──────── Records to use

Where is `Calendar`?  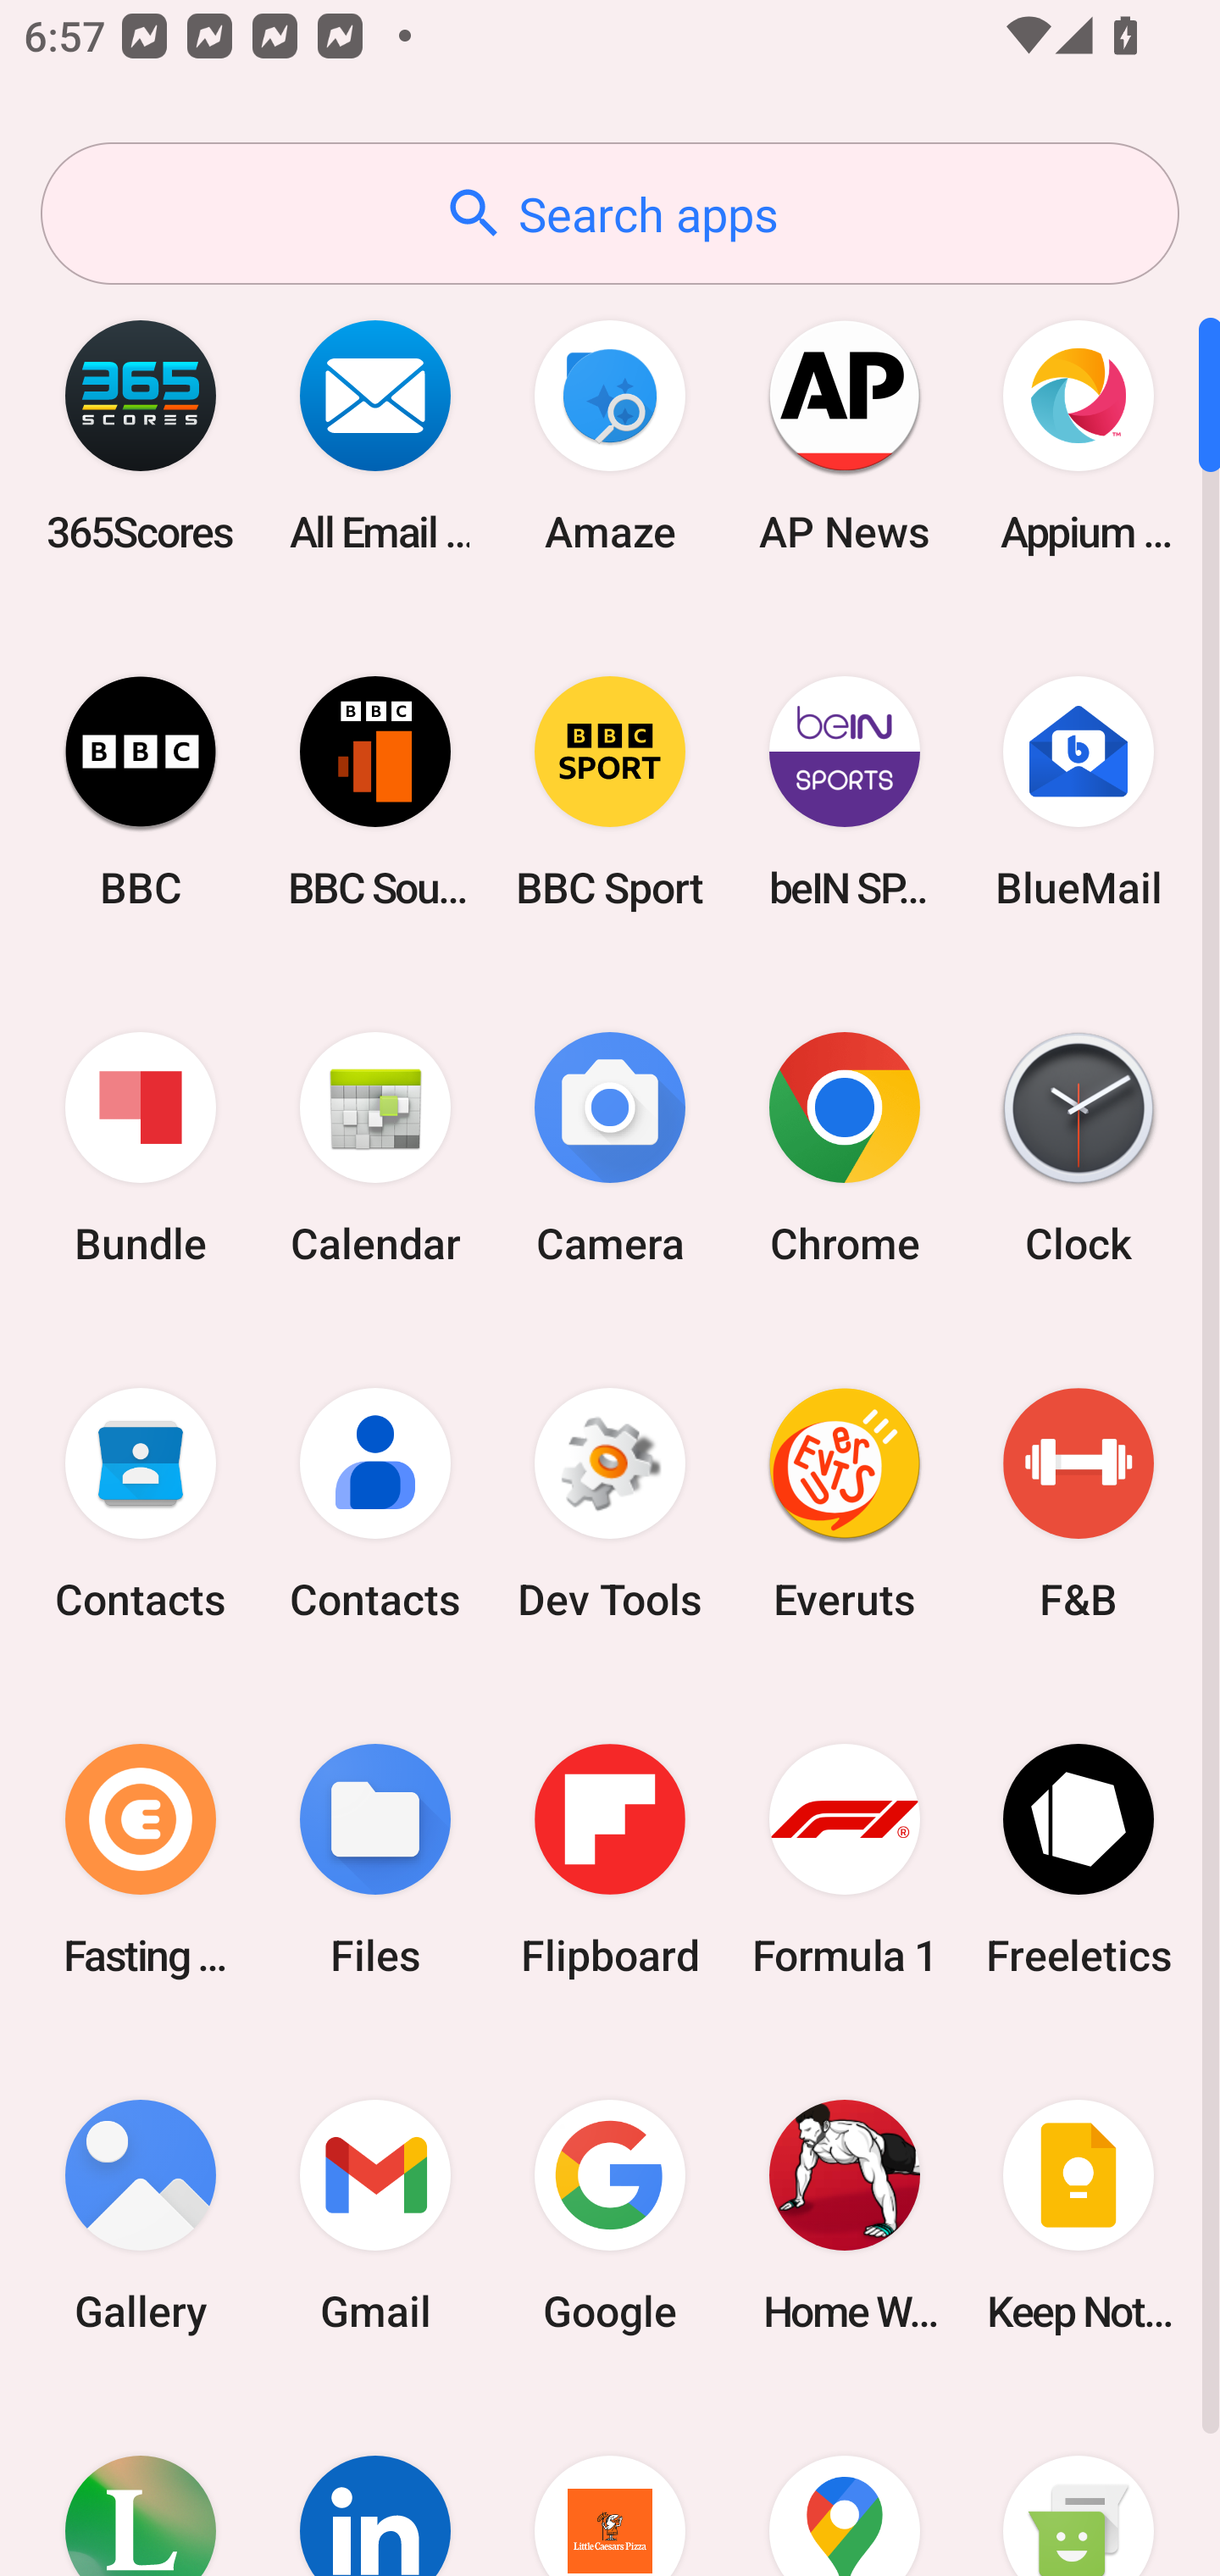 Calendar is located at coordinates (375, 1149).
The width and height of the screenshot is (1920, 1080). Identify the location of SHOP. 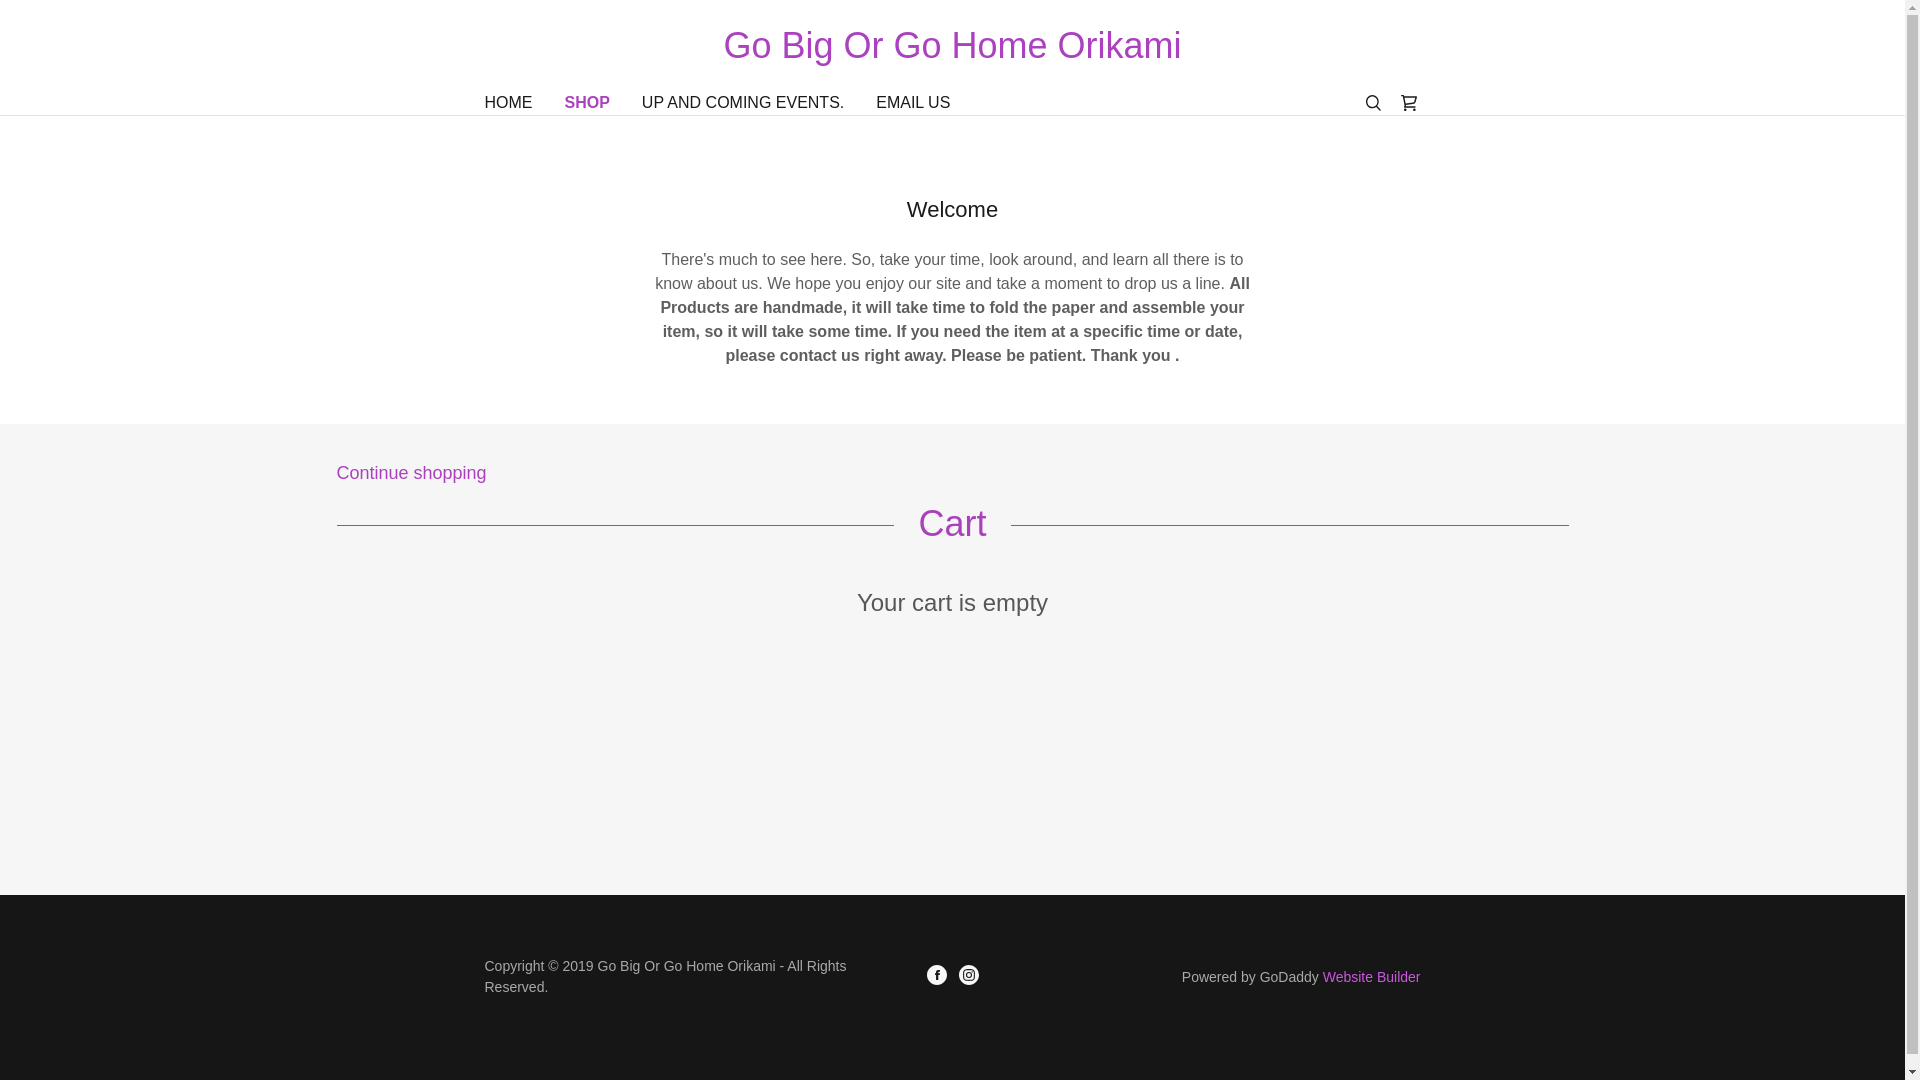
(586, 102).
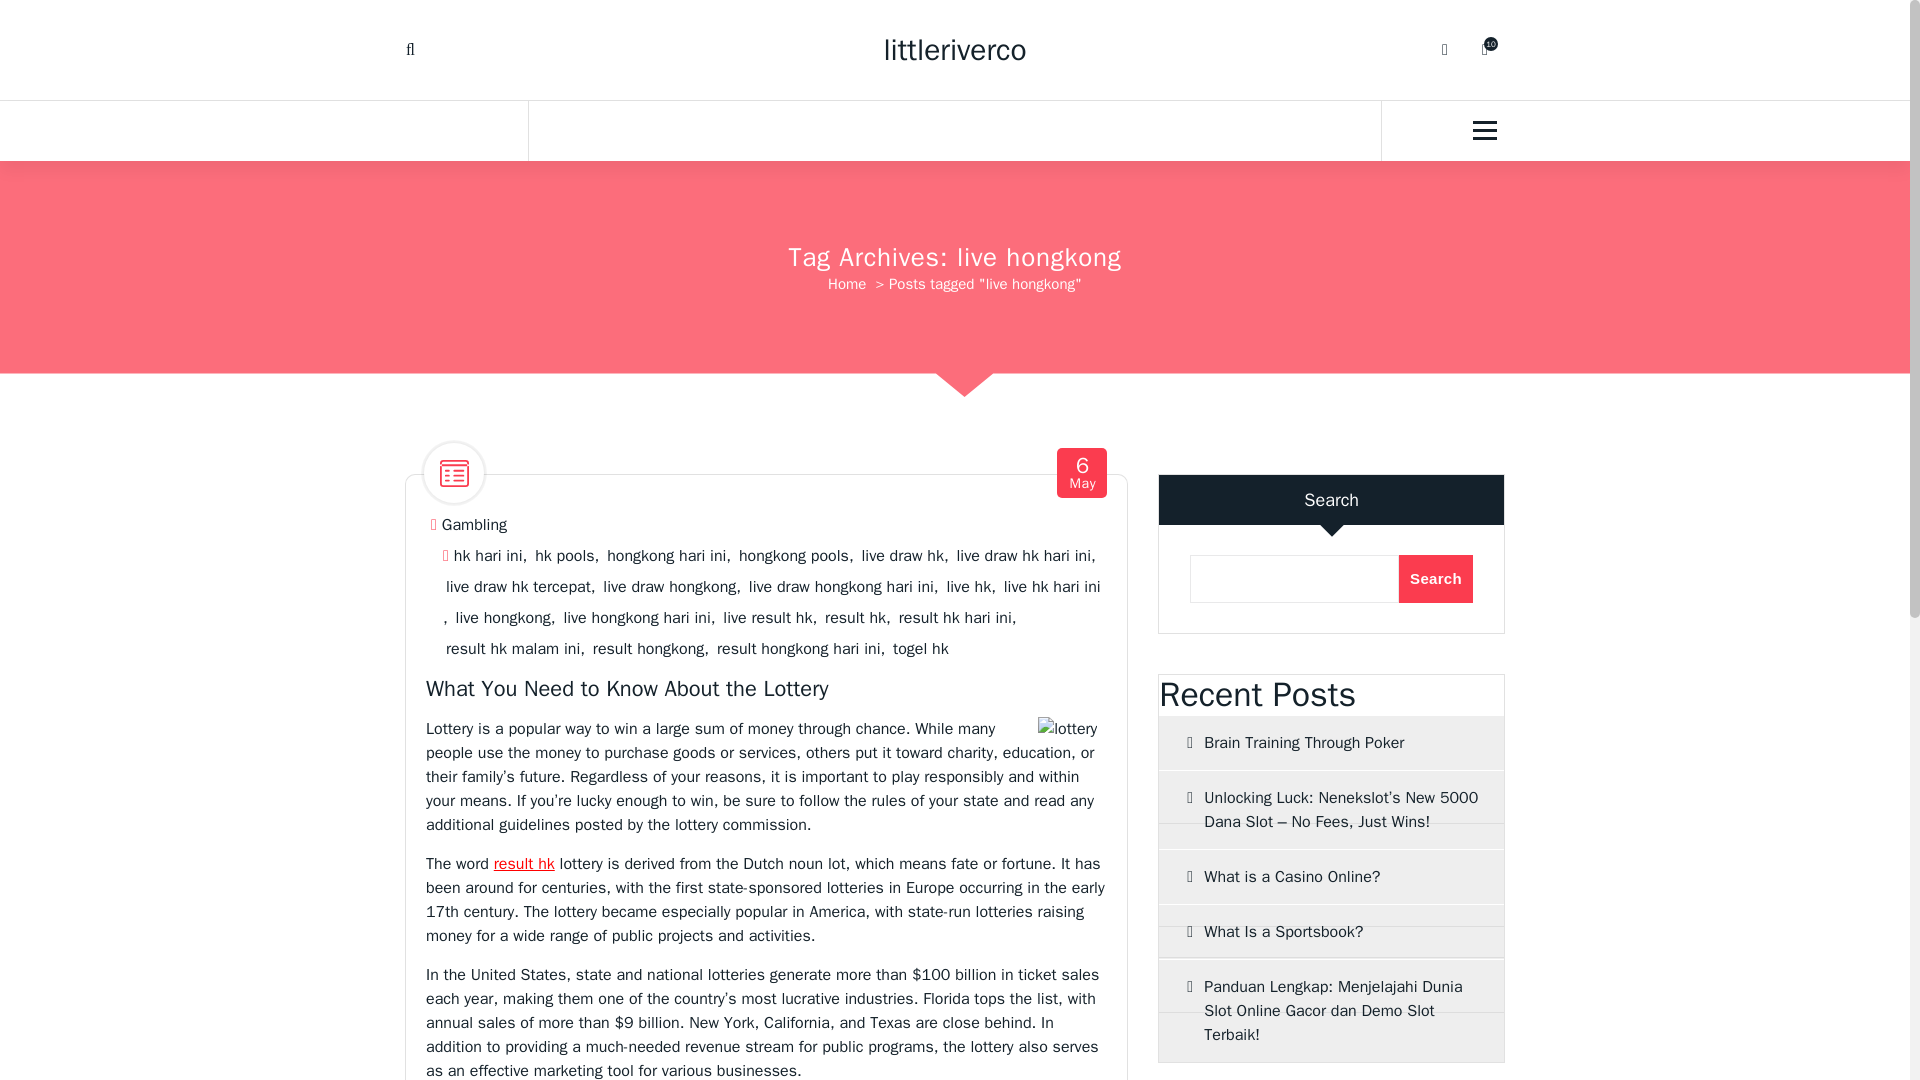 The height and width of the screenshot is (1080, 1920). What do you see at coordinates (504, 618) in the screenshot?
I see `live hongkong` at bounding box center [504, 618].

────────────────

= What you are asked to do =
Copy out, word for word, the lines beginning with the one containing "The width and" and going on through the final line. Omit the pictures from your copy.

= Full solution =
The width and height of the screenshot is (1920, 1080). Identify the location of SHOP. 
(586, 102).
 The height and width of the screenshot is (1080, 1920). What do you see at coordinates (504, 618) in the screenshot?
I see `live hongkong` at bounding box center [504, 618].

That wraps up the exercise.